Guidance from the HHS Office for Civil Rights (OCR) on the Health Insurance Portability and Accountability Act (HIPAA)

HHS OCR is responsible for enforcing certain regulations issued under the Health Insurance Portability and Accountability Act of 1996 (HIPAA), as amended by the Health Information Technology for Economic and Clinical Health (HITECH) Act, to protect the privacy and security of protected health information. HHS OCR recognizes that during the COVID-19 national emergency, covered health care providers subject to HIPAA Rules may seek to communicate with patients and provide telehealth services through remote communications technologies. These technologies may not comply with the requirements of the HIPAA Rules.

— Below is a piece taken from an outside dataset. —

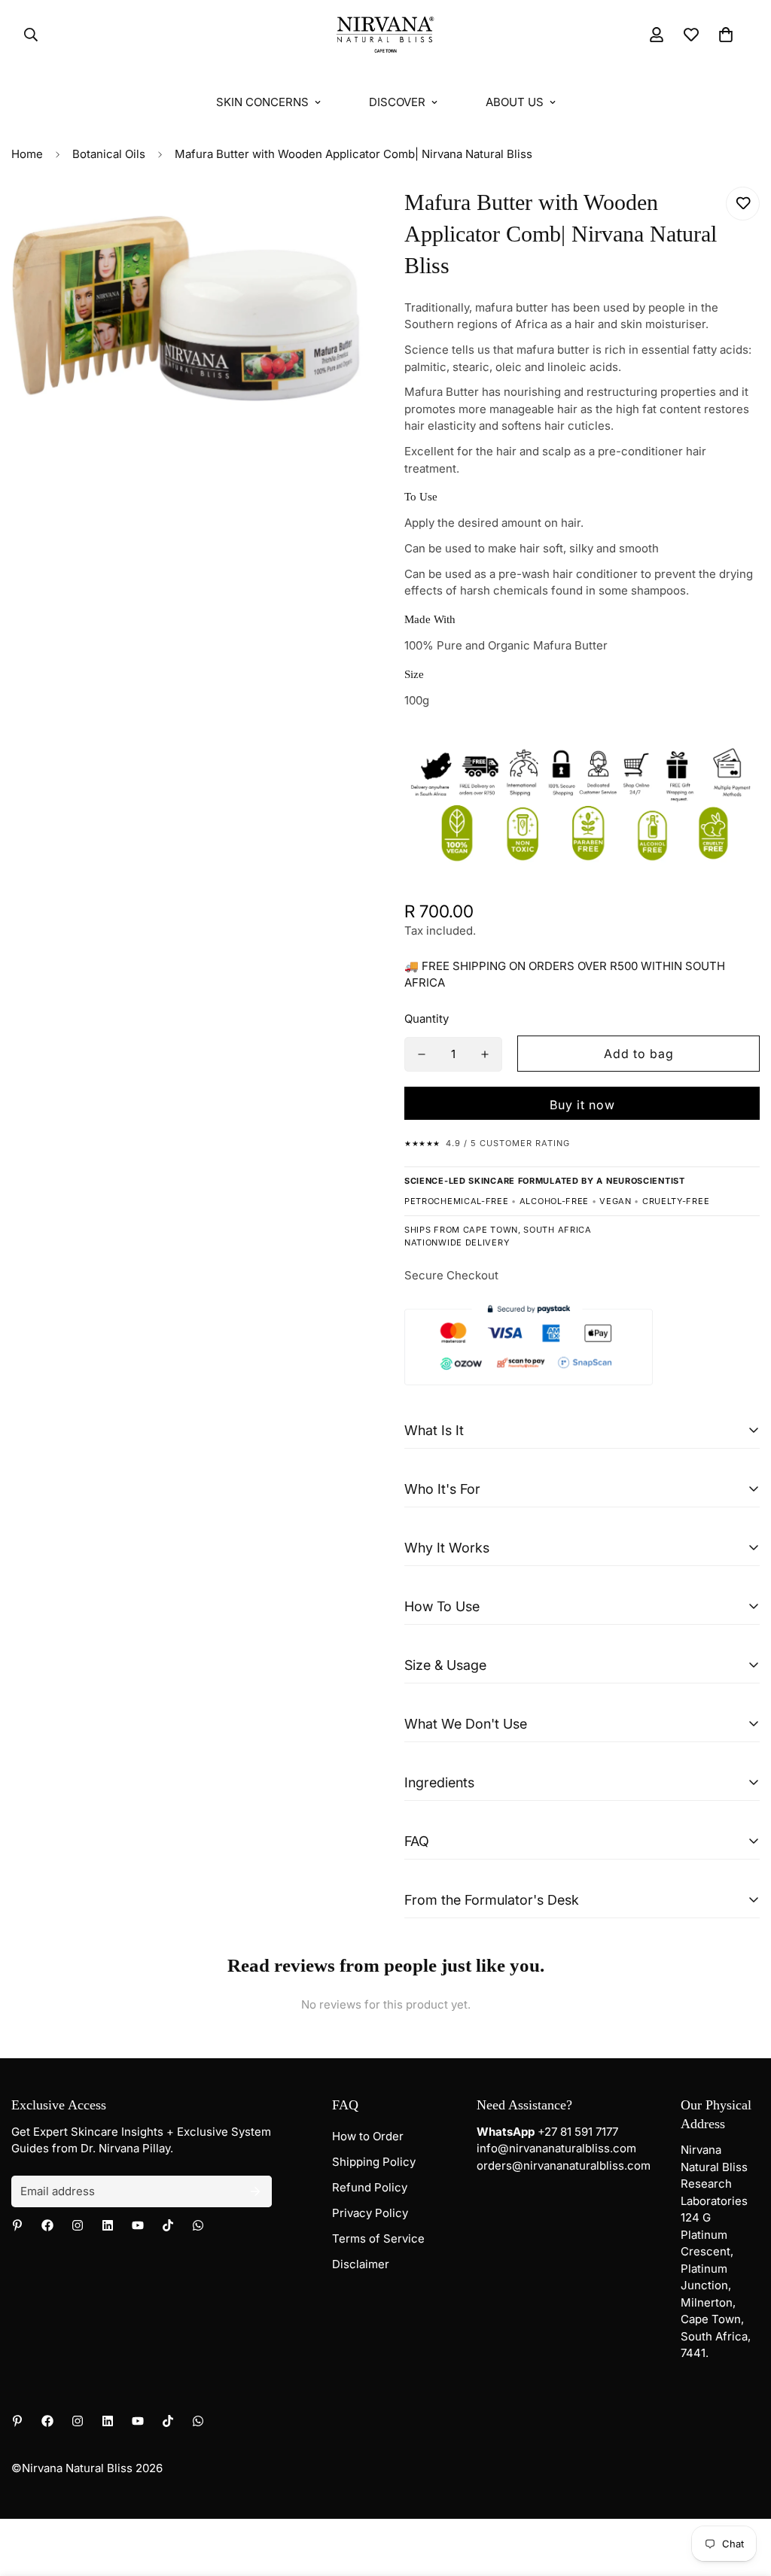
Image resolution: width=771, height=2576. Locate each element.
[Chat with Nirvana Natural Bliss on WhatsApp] (198, 2225)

In response to the rapid expansion of telehealth and the need to communicate with patients, OCR issued a “Notification of Enforcement Discretion” for telehealth remote communications during the public health emergency.  It clarifies the ability of telehealth to be delivered through platforms such as Apple FaceTime, Facebook Messenger video chat, Google Hangouts video, or Skype, without risk that OCR might seek to raise HIPAA compliance concerns.


Guidance on Clinical Laboratories 

CMS issued a memo to laboratory surveyors to provide guidance on the review of pathology slides, proficiency testing, alternate collection devices, and requirements for a Clinical Laboratory Improvement Amendment (CLIA) certificate during the COVID-19 public health emergency. Recognizing the urgency of the public health emergency and the need to promote innovative uses
of technology to increase capacity and avoid exposure risks, CMS is exercising enforcement discretion to ensure pathologists may review pathology slides remotely.